Adjustments Made for Comparison
To have an apple-to-apple comparison of rates between the two segments, the following adjustments were made to the rates:
- Normalized for plan benefit relativity differences
- The MEWA plans were grouped into four metal tiers—bronze, silver, gold, and platinum—based on the AV values calculated using the federal AV calculator.
- The MEWA metal tier rates were adjusted to reflect the average AV value differences between the two segments.
- Six age groups selected for comparison by age
- MEWA plan rates with gender-distinct pricing were combined to reflect unisex pricing.

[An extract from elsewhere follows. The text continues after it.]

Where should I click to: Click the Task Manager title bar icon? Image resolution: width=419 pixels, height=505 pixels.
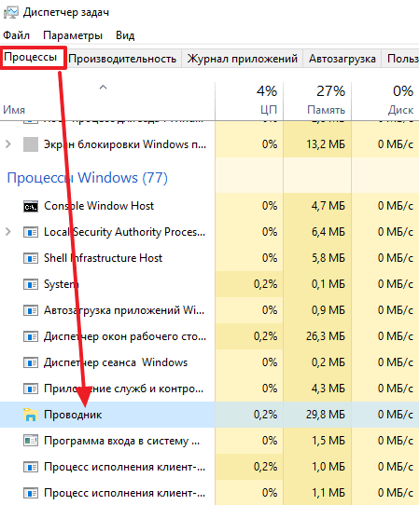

- Ages 21, 27, 37, 47, 57 and 62 were selected to cover a broad age range.
- Area distribution differences
- The MEWA rates are not rated by region. Therefore, adjustment is made on the ACA rates of each issuer to reflect the area distribution of the two MEWA subscribers.
- The MEWA subscribers were grouped into the area regions used by the ACA plans based on their zip-codes.
- The area distribution of the MEWA subscribers was then applied to the area factors of each issuer to calculate the average area factor applied to the rates of each issuer respectively.
- The resulting ACA rates of each issuer reflect the area distribution of the combined MEWA census.
Conclusion
If asked whether the single risk pool ACA rate is higher, the answer seems to be “It depends.” It depends on the age group and the level of benefits sought. You are better off with ACA plans if you are old and looking for plans with richer benefits. A MEWA plan would be a better choice if you are younger and fine with leaner benefits. Even though these observations are based on a comparison of data from one small group market, we would expect similar rate relationships—with somewhat varying degrees—between the two segments in other SG markets as well.
The ACA rates are substantially higher at younger ages, likely due to the compressed age factor range prescribed, where the oldest to youngest adult age factor ratio is 3 to 1. The MEWA plans are allowed to use a broader age factor range, resulting in relatively lower rates for younger ages. The higher MEWA rates shown in richer benefit plans with older age groups likely reflects conservative pricing to mitigate the anti-selection risk anticipated for such coverage.
Each market segment offers advantages and disadvantages. The ACA market provides fully insured plans that are well regulated. Large carriers usually compete in these settled markets, providing many plan choices to consumers. Self-insured MEWA plans have a cost advantage through lower nonbenefit cost (3% to 4% of the premium) compared to that of ACA plans, as no profit margin is included in their rates. Additional rate savings can be available for healthier groups through underwriting discounts, which may be substantial. However, MEWA plans incur additional reinsurance expenses that are not found in the ACA plans. The former are less stable due to the small membership size and therefore lack economy of scale. And because a MEWA is not an insurance contract, it invokes closer regulatory oversight.
This article is provided for informational and educational purposes only. Neither the Society of Actuaries nor the respective authors’ employers make any endorsement, representation or guarantee with regard to any content, and disclaim any liability in connection with the use or misuse of any information provided herein. This article should not be construed as professional or financial advice. Statements of fact and opinions expressed herein are those of the individual authors and are not necessarily those of the Society of Actuaries or the respective authors’ employers.